Pick out every line in the listing below that contains the word "width".

....

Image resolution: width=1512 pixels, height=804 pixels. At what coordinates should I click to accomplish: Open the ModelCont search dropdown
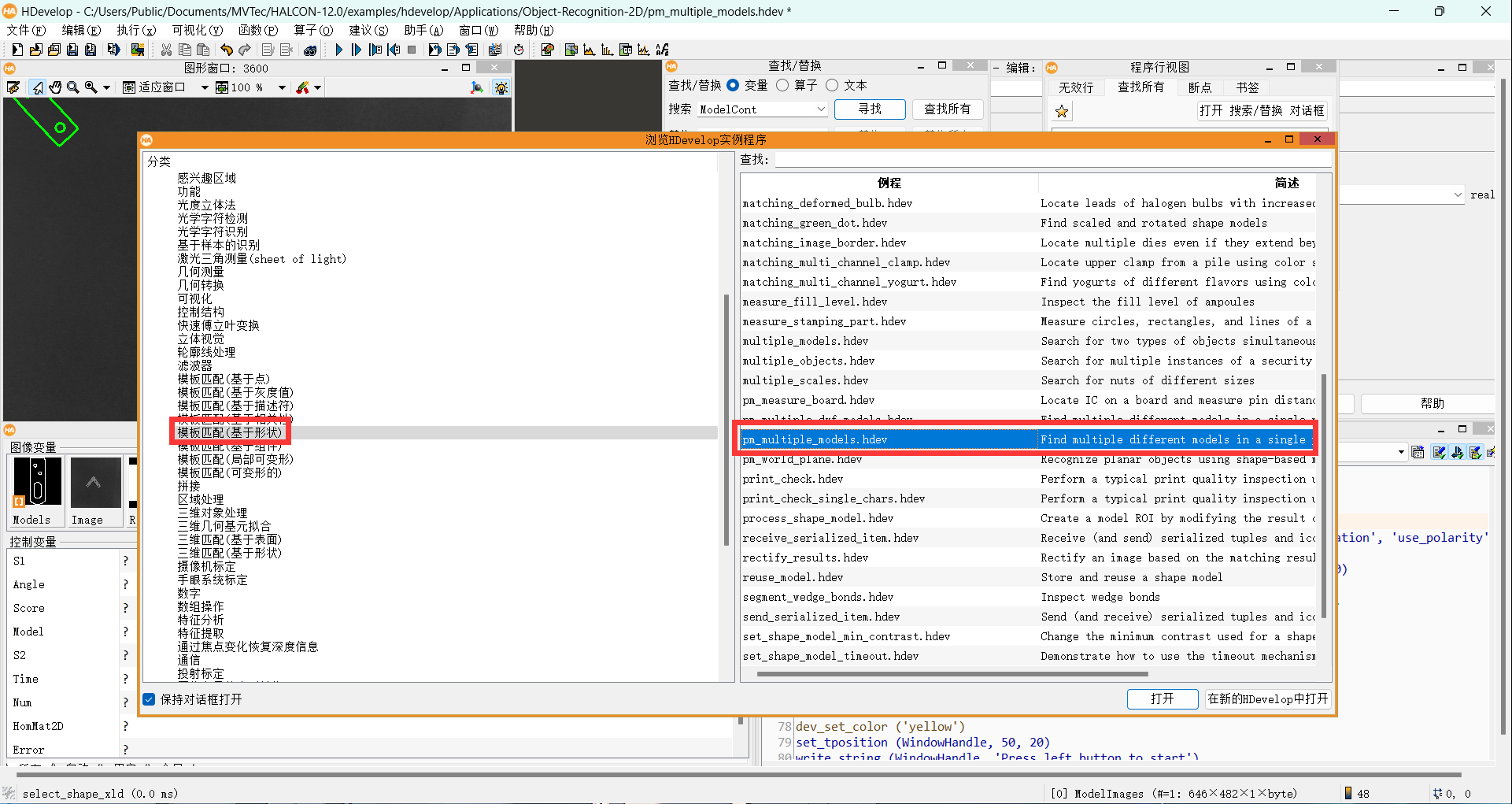click(x=820, y=109)
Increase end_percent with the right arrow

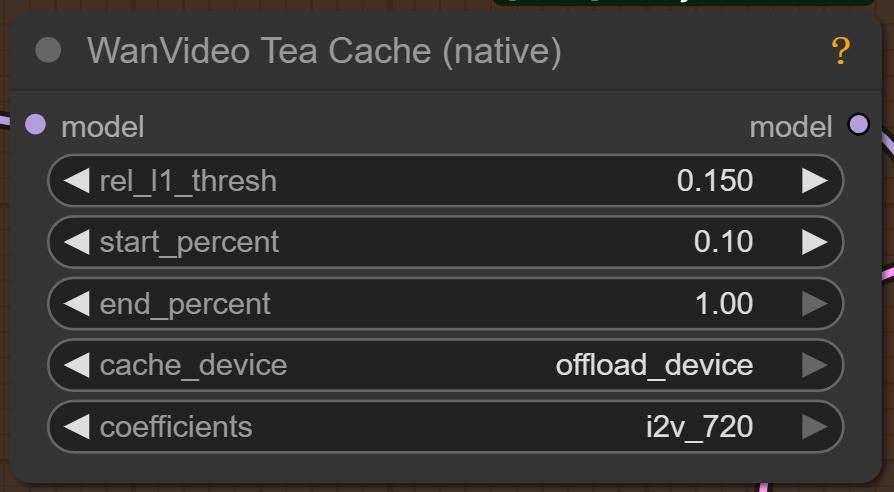pyautogui.click(x=814, y=304)

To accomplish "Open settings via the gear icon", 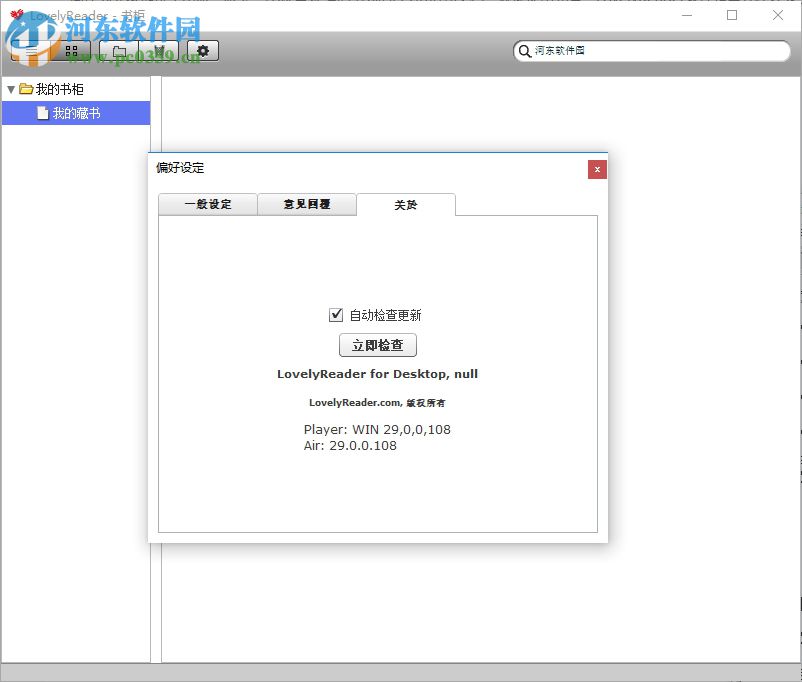I will (x=203, y=50).
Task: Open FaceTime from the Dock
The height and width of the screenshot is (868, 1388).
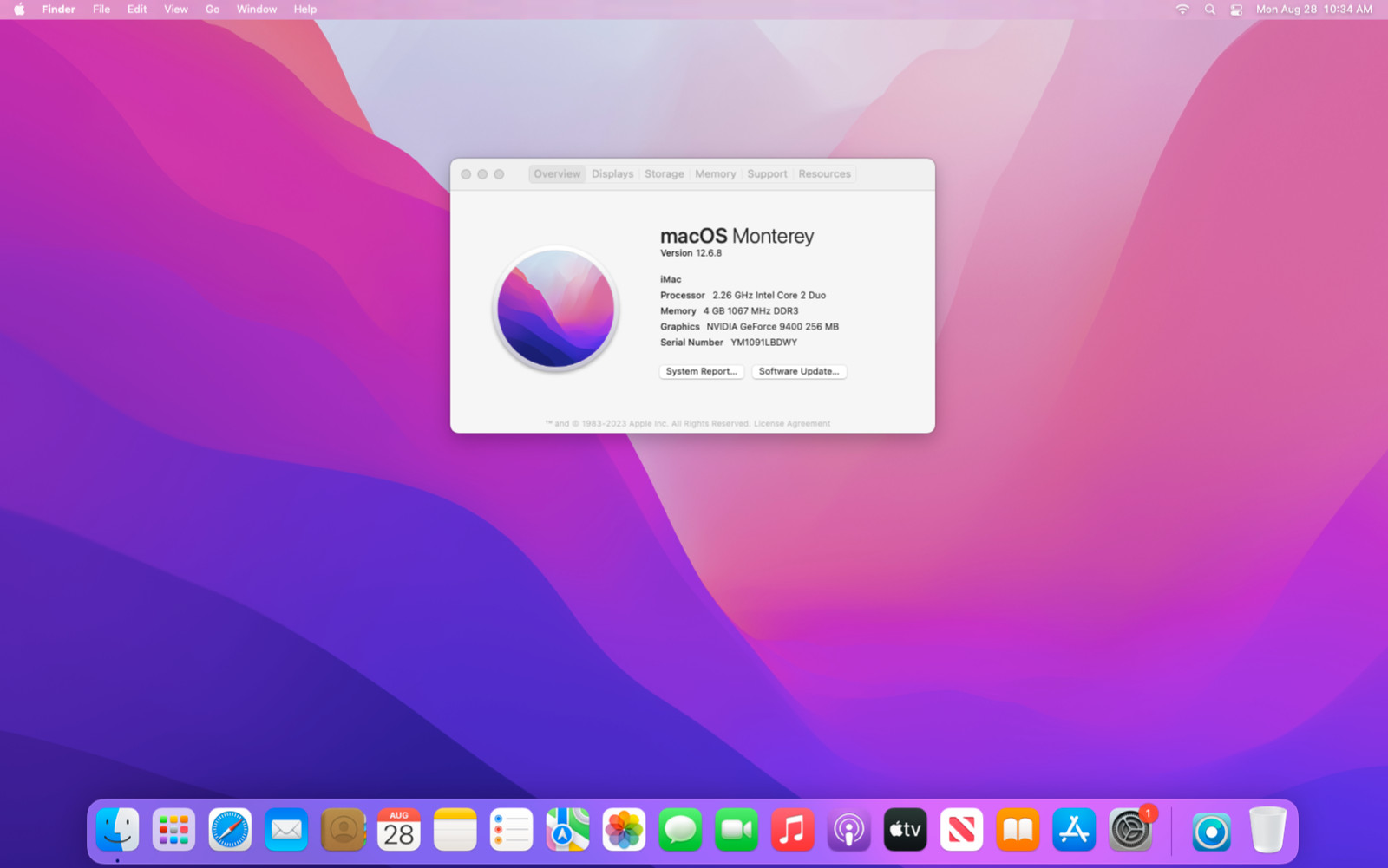Action: click(736, 830)
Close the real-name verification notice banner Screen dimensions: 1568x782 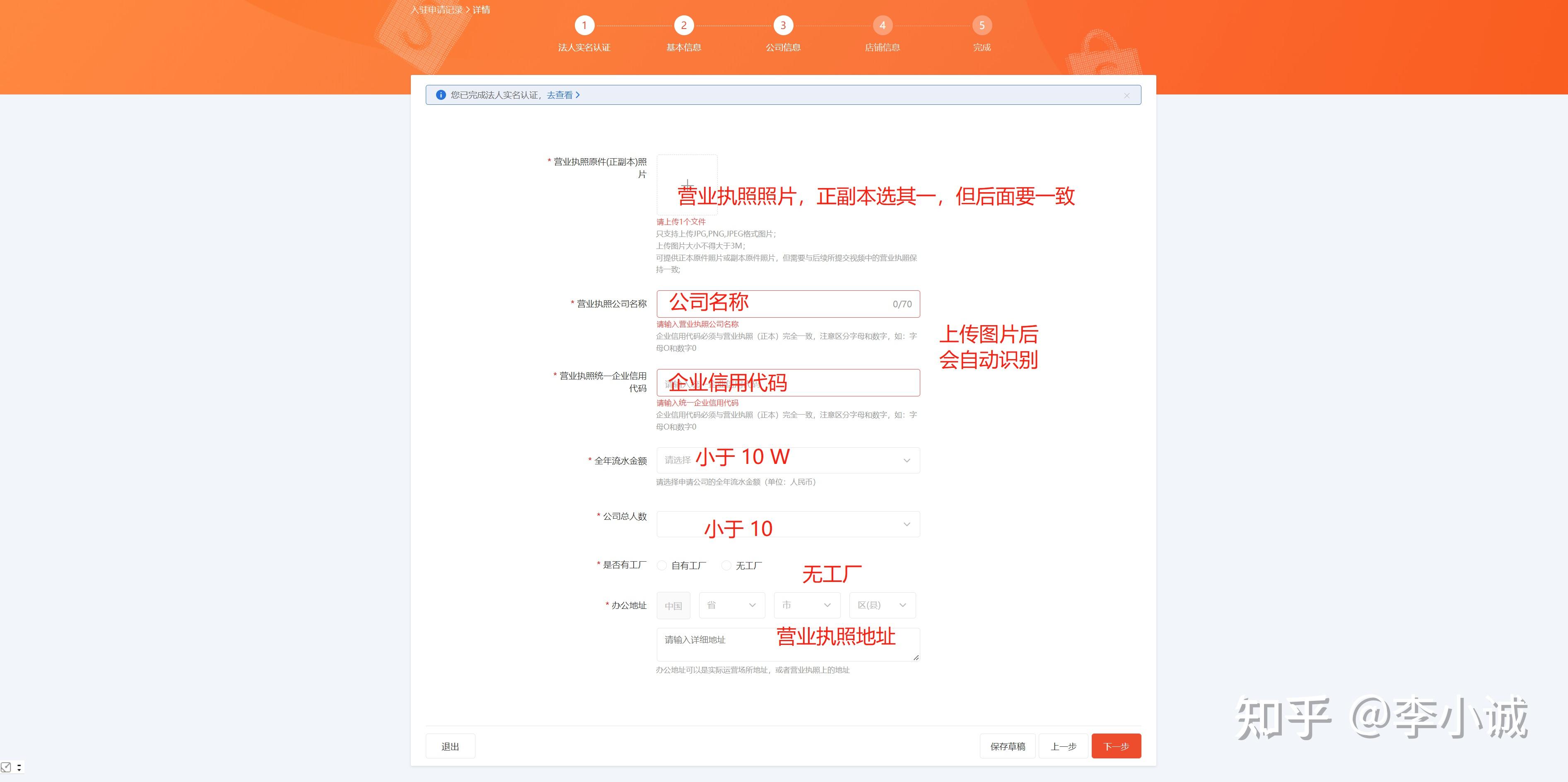1127,96
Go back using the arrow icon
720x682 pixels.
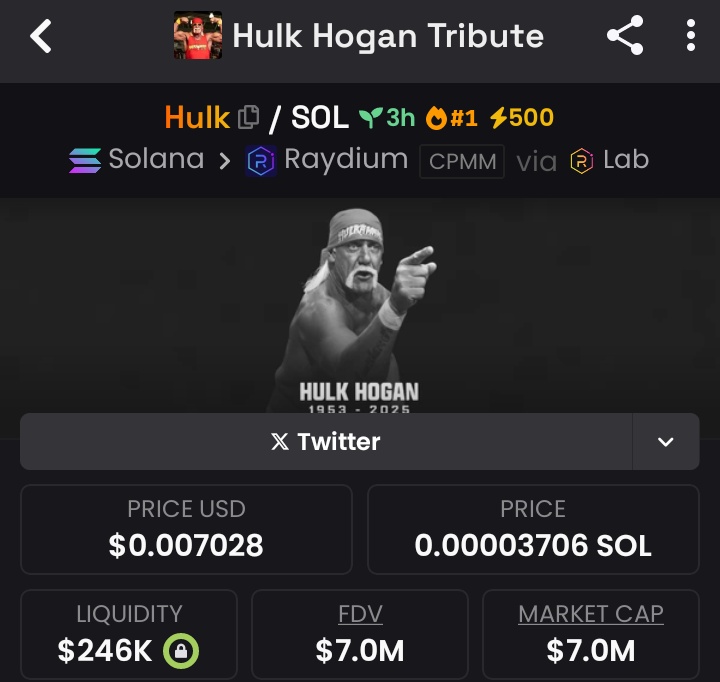point(40,36)
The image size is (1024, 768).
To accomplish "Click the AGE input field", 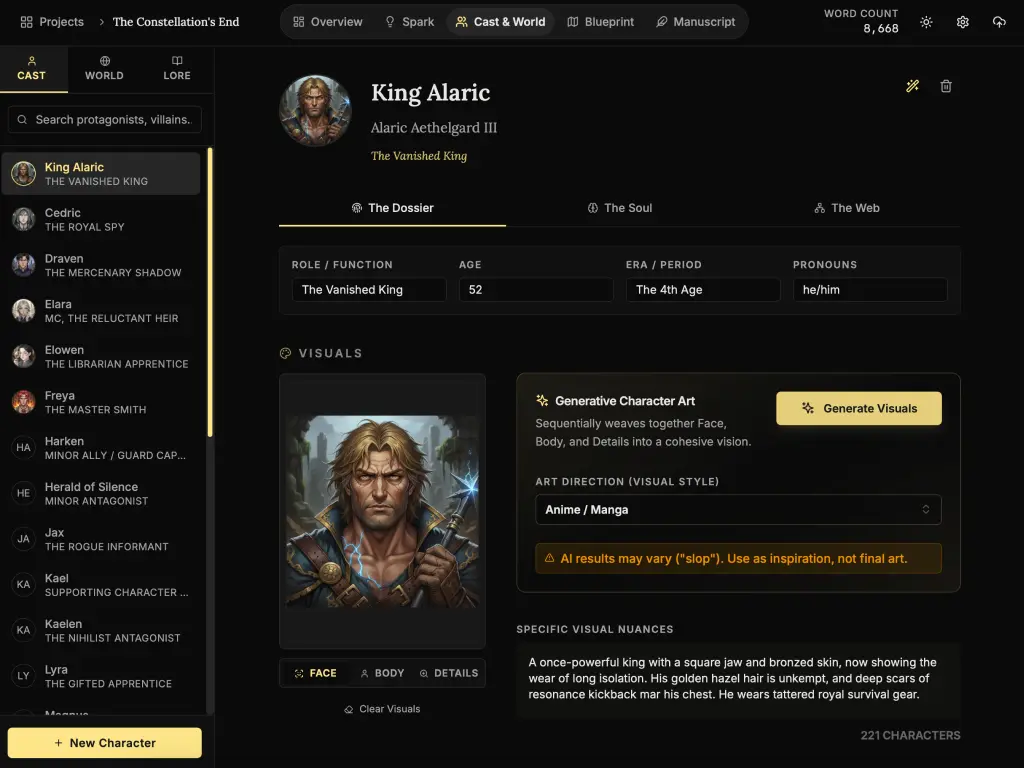I will [x=536, y=289].
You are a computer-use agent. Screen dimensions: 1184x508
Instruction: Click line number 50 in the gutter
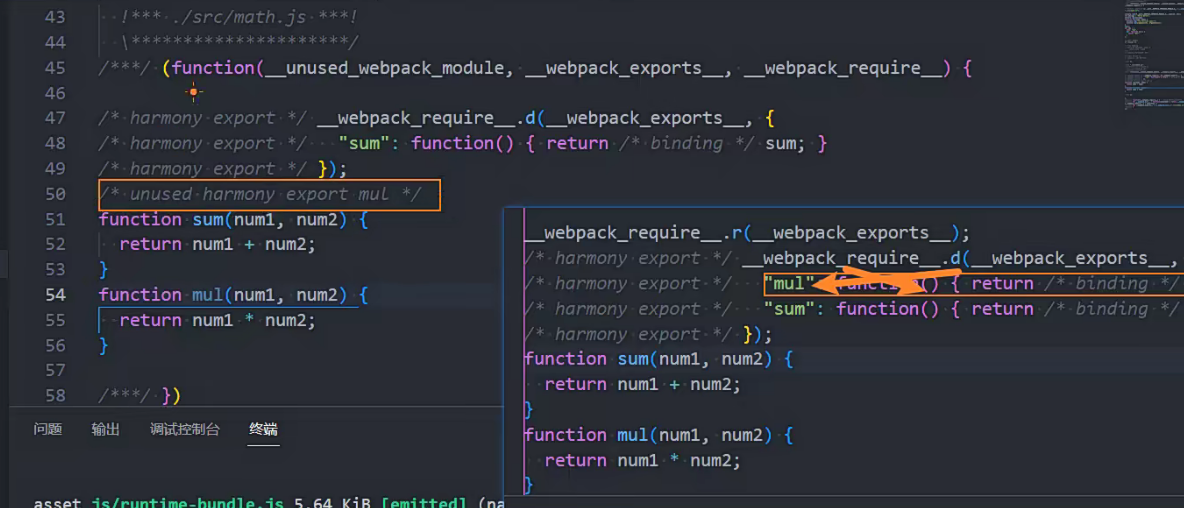point(54,194)
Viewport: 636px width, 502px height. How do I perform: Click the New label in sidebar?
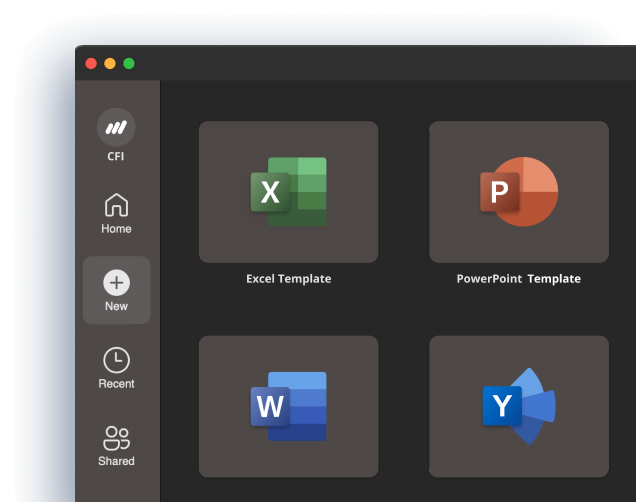coord(116,306)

....

▸ **Task result**:
Image resolution: width=1512 pixels, height=804 pixels. At what coordinates should I click to accomplish: Open the ModelCont search dropdown
The height and width of the screenshot is (868, 1388).
Viewport: 636px width, 502px height. How do I perform: Click the New label in sidebar?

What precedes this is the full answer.